Both prime ministers. Stefan Löfven and Mark Rutte, have been in power for many years—Rutte as long as Orban—despite never garnering more than 31% support in any election.

And let’s not even get into the Swedish and Dutch state media, which are nakedly conformist, with commercial media also almost entirely in lockstep. Politically incorrect opinions are banished to corners of the internet.

Meanwhile, political opponents are openly tried and convicted for their speech. (Wilders again recently).

But let’s talk about the Hungarian ‘regime’.

Let’s talk about the Scotland “regime”:

MSPs have passed Scotland’s controversial new hate crime law.

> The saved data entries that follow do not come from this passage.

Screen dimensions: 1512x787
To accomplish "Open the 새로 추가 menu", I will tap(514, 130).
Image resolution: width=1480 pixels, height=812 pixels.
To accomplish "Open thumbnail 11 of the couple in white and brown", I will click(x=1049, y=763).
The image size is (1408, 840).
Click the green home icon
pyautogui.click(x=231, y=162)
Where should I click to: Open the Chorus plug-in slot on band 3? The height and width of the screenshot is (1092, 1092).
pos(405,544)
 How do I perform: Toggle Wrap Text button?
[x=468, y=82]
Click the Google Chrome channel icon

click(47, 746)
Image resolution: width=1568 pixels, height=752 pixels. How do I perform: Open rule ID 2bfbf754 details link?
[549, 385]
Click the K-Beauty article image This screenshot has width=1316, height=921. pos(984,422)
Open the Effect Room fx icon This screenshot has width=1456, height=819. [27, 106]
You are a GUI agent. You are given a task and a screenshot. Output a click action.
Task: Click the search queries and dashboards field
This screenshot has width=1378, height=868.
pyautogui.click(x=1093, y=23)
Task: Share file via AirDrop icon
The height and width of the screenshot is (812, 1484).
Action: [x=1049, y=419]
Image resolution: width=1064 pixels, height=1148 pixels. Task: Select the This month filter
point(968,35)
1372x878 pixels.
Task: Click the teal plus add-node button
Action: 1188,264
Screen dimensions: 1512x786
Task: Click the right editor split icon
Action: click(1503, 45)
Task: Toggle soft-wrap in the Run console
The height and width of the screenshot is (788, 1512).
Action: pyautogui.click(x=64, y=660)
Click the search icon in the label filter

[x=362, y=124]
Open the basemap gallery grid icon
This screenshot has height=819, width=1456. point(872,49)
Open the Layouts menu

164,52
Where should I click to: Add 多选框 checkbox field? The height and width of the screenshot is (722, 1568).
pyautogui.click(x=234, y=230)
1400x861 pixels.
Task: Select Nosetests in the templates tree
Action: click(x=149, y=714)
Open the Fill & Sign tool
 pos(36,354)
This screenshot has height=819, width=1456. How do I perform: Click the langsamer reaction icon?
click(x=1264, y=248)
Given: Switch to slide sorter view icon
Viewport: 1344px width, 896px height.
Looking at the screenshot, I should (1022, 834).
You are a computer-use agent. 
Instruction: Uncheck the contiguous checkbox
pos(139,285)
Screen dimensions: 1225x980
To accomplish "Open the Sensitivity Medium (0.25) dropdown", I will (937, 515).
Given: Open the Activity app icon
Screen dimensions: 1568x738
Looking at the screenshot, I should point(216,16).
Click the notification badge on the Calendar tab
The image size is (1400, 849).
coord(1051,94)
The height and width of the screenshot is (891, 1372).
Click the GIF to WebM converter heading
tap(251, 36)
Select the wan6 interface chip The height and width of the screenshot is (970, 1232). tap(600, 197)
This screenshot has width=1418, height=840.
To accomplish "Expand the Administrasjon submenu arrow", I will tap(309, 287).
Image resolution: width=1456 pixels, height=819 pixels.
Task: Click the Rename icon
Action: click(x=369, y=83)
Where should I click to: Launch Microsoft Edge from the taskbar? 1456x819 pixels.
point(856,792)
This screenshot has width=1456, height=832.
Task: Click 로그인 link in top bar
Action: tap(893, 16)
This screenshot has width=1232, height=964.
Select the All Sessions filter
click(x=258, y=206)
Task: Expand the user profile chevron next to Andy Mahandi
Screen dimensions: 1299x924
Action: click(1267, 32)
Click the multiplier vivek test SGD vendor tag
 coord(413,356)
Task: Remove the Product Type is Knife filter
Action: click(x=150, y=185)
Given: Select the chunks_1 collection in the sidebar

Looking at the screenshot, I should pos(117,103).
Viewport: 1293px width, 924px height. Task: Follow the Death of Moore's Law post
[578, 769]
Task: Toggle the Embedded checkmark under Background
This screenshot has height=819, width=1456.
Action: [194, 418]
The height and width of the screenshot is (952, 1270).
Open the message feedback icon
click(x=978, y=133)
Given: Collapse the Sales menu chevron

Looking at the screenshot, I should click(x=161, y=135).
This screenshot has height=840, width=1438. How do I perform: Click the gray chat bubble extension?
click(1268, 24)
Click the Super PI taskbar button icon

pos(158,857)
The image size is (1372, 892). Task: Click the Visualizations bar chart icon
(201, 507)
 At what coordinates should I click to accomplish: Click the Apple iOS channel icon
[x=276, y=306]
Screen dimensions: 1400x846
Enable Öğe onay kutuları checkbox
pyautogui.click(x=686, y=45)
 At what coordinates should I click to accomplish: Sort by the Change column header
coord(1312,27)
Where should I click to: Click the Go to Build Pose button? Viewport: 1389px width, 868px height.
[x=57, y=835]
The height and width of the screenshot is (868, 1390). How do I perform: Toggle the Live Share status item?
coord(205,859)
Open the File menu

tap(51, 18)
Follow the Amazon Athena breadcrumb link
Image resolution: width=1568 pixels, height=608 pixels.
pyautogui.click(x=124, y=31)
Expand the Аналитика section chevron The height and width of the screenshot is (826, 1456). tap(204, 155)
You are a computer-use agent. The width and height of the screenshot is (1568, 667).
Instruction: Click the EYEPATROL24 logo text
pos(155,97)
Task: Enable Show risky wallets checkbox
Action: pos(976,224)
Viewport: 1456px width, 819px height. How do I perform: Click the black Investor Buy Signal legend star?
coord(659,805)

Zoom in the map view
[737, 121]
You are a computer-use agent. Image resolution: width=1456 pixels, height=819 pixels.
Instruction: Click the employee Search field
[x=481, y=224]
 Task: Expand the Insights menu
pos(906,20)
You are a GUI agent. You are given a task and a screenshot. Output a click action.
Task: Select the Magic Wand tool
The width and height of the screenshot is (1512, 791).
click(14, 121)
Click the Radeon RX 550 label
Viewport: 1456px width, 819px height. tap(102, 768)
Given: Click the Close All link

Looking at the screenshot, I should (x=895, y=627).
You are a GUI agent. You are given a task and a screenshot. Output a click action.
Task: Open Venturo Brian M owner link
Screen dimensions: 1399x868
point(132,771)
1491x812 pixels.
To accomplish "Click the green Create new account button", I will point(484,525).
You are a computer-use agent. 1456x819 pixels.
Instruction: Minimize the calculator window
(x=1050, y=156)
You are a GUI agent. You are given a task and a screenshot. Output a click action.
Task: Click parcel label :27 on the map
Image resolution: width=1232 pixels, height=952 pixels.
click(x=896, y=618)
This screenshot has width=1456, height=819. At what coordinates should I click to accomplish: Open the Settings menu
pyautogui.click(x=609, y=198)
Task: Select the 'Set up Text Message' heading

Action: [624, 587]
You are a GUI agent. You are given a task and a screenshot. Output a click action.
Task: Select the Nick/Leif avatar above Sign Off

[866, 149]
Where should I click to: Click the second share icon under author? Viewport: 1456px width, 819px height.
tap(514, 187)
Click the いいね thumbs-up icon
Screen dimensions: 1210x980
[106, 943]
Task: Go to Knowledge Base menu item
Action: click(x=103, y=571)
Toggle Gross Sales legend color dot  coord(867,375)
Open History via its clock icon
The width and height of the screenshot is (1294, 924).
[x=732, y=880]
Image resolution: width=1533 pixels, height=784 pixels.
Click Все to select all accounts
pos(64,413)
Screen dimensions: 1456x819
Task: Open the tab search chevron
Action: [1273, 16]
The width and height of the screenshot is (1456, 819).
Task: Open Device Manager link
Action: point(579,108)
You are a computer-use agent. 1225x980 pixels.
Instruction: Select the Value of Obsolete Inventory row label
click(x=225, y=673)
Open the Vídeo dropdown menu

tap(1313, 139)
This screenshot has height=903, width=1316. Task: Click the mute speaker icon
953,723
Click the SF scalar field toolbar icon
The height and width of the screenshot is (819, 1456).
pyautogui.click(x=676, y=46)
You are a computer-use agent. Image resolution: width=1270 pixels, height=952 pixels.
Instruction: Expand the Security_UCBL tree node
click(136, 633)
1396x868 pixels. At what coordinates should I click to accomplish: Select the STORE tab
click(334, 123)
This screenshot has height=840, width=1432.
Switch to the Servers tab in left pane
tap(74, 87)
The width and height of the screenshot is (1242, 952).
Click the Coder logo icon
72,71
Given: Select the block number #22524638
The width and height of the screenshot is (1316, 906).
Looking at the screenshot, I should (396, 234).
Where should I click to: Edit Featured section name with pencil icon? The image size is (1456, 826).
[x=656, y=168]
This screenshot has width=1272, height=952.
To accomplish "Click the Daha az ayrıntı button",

The legislation consolidates existing law and extends protection for vulnerable groups with a new offence of “stirring up hatred”.

It was passed by 82 votes to 32 a day later than expected, after MSPs ran out of time on Wednesday while debating a raft of amendments.

Opponents of the bill said they still have concerns about a possible chilling of free speech.

There were four abstentions.

Justice Secretary Humza Yousaf said: “I am delighted Holyrood has backed this powerful legislation that is fitting for the Scotland we live in.

“Parliament has sent a strong and clear message to victims, perpetrators, communities and to wider society that offences motivated by prejudice will be treated seriously and will not be tolerated.”

The Hate Crime and Public Order (Scotland) Bill was first introduced last April in response to an independent review of Scotland’s hate crime laws by Lord Bracadale, but has sparked fierce debate.

Under the bill, offences are considered “aggravated” – which could influence sentencing – if they involve prejudice on the basis of age, disability, race, religion, sexual orientation, transgender identity or variations in sex characteristics (sometimes described as “intersex” physical or biological characteristics).

It also creates new offences of “stirring up hatred” – which previously applied only to race – and abolishes the offence of blasphemy which has not been prosecuted in Scotland for more than 175 years.